• [Task objective] Reproduce word for word the lines of the records below, from the line with "This screenshot has height=377, width=248." through the last line of the records.
[START Recorded information]
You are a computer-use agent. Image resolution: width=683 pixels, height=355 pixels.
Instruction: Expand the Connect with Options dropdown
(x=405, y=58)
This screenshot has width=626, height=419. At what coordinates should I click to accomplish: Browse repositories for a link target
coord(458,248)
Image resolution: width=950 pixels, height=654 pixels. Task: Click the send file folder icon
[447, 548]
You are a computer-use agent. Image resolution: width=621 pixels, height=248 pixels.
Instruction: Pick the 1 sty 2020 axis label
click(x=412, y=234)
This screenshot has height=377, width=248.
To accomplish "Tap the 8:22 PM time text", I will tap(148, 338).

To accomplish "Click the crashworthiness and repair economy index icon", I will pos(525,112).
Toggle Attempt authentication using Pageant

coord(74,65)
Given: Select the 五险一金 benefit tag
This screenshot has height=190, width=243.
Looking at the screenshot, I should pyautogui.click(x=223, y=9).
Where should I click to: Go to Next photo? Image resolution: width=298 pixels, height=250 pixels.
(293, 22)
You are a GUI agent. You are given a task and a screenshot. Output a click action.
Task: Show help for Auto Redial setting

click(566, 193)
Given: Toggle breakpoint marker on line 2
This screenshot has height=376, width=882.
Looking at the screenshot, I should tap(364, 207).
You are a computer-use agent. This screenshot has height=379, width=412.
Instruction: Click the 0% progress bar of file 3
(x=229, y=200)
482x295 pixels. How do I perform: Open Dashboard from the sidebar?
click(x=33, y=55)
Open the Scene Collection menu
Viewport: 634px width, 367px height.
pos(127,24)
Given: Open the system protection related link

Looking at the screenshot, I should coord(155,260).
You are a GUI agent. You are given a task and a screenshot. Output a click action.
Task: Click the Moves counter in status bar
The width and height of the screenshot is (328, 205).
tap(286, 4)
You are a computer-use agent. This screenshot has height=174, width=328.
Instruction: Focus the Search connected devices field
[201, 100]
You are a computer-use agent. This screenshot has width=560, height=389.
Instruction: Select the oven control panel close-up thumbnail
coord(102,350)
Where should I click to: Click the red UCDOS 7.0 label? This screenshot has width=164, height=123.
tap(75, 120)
[END Recorded information]
• [Correct output]
This screenshot has height=377, width=248.
To accomplish "Tap the 8:22 PM time text", I will tap(148, 338).

To accomplish "Click the crashworthiness and repair economy index icon", I will pos(525,112).
Toggle Attempt authentication using Pageant

coord(74,65)
Given: Select the 五险一金 benefit tag
This screenshot has height=190, width=243.
Looking at the screenshot, I should pyautogui.click(x=223, y=9).
Where should I click to: Go to Next photo? Image resolution: width=298 pixels, height=250 pixels.
(293, 22)
You are a GUI agent. You are given a task and a screenshot. Output a click action.
Task: Show help for Auto Redial setting

click(566, 193)
Given: Toggle breakpoint marker on line 2
This screenshot has height=376, width=882.
Looking at the screenshot, I should tap(364, 207).
You are a computer-use agent. This screenshot has height=379, width=412.
Instruction: Click the 0% progress bar of file 3
(x=229, y=200)
482x295 pixels. How do I perform: Open Dashboard from the sidebar?
click(x=33, y=55)
Open the Scene Collection menu
Viewport: 634px width, 367px height.
pos(127,24)
Given: Open the system protection related link

Looking at the screenshot, I should coord(155,260).
You are a GUI agent. You are given a task and a screenshot. Output a click action.
Task: Click the Moves counter in status bar
The width and height of the screenshot is (328, 205).
tap(286, 4)
You are a computer-use agent. This screenshot has height=174, width=328.
Instruction: Focus the Search connected devices field
[201, 100]
You are a computer-use agent. This screenshot has width=560, height=389.
Instruction: Select the oven control panel close-up thumbnail
coord(102,350)
Where should I click to: Click the red UCDOS 7.0 label? This screenshot has width=164, height=123.
tap(75, 120)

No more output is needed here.